### Set problem
Rewrite the material from the line containing "This screenshot has" through the line containing "Looking at the screenshot, I should 679,43.", replacing "more options dots" with "menu button" and keeping everything else the same.
□ □ □
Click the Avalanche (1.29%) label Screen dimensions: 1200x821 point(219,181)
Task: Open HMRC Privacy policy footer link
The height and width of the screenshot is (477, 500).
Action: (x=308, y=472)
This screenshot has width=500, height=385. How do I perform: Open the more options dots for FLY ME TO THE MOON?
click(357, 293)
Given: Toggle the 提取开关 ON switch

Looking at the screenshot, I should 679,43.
□ □ □
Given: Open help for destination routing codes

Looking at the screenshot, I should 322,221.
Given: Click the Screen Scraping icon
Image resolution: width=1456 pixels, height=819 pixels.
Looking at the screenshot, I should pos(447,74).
□ □ □
### Reply to the exercise
This screenshot has width=500, height=385. How do I perform: Open the menu button for FLY ME TO THE MOON?
click(357, 293)
Given: Toggle the 提取开关 ON switch

Looking at the screenshot, I should 679,43.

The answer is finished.